実験では、提案手法との比較対象としてAudiosetのフルセット(サブセットの100倍のデータ量)を用いてオーディオタグ付けタスクで学習したモデルであるPANNs¹と、Audiosetのサブセットに対してCOLAによる自己教師あり学習を行ったモデルを用いました。Table 1にそれぞれの結果を示しています。

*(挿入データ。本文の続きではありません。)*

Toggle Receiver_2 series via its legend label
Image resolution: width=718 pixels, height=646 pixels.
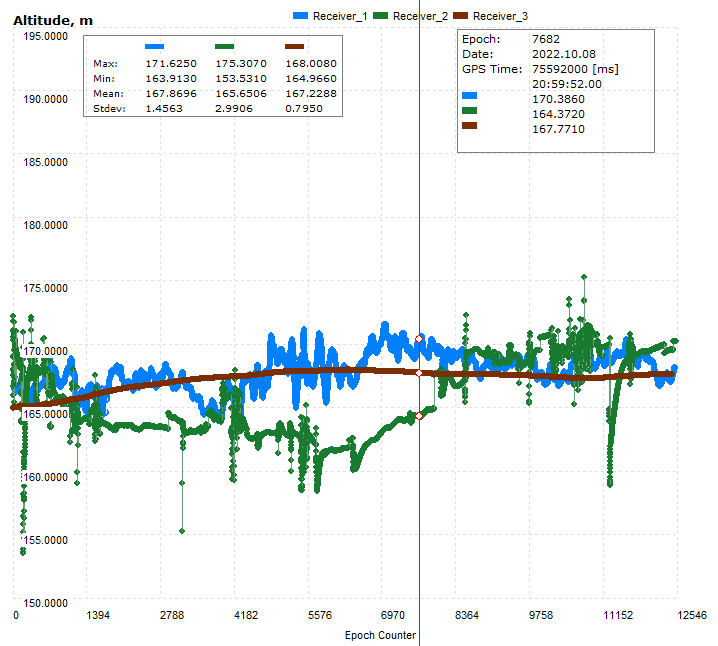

PANNsとその他の自己教師あり学習手法を比較すると、PANNsはAudiosetのフルセットで学習をしているにもかかわらず、SCやNSynthでは低い性能となりました。このことから学習手法によって適さないタスクがあることがわかりました。また、COLAと提案手法を比較すると3種類のサンプリング戦略を組み合わせた損失関数に適用することで全てのタスクにおいて性能が改善されることがわかりました。異なる視点から設計した戦略を組み合わせることによって、時間変化を捉えたこと、同一音源の特徴の変化を捉えたことが効果的だとわかりました。提案手法における各損失関数のアブレーションスタディをすると、 L_frameとL_pitchを組み合わせることで、NSynthの性能が向上することがわかりました。また、SC では L_frame、DCASE では L_pitch を用いた場合に最も性能向上が大きく、SC では L_pitch、DCASE では L_frame を用いた場合に最も性能向上が小さくなることがわかりました。ここで、L_pitch はフレームごとに計算されているため、フレームレベルの損失の変形と考えることができます。同じ音源でも時間が近ければ類似度を高めようとする L_frameと、同じ音源でもピッチが異なると埋め込みベクトルを変化させるL_pitchは、トレードオフの関係にあると考えることができます。これらの結果から、3種類の損失関数の組み合わせが重要であることがわかりました。

まとめ

本インターンでは、汎用的な音声表現の獲得のために複数のサンプリング戦略を用いて設計する損失関数に基づく自己教師あり学習法を提案しました。提案手法は、Audiosetのサブセットを用いた実験において、既存の手法と比較して全てのタスクの性能を向上させることがわかりました。結果からタスクに応じた損失関数の設計と組み合わせが重要だとわかりました。

また、インターンを通じて6週間という短い期間で、0から研究で成果を出すための方法を学ぶことができました。普段とは違う環境で研究することができる貴重な経験になりました。興味があればぜひ挑戦してみてください。

  1. I. Kuroyanagi and T. Komatsu, SELF-SUPERVISED LEARNING METHOD USING MULTIPLE SAMPLING STRATEGIES FOR GENERAL-PURPOSE AUDIO REPRESENTATION, in Proc. ICASSP, 2022, (accepted)
  2. Q. Kong, Y. Cao, T. Iqbal, et al., “PANNs: Large-scale pretrained audio neural networks for audio pattern recognition,” IEEE/ACM Transactions on Audio, Speech, and Language Processing, vol. 28, pp. 2880–2894, 2020.
  3. A. Saeed, D. Grangier, and N. Zeghidour, “Contrastive learning of general-purpose audio representations,” in Proc. ICASSP, 2021, pp. 3875–3879.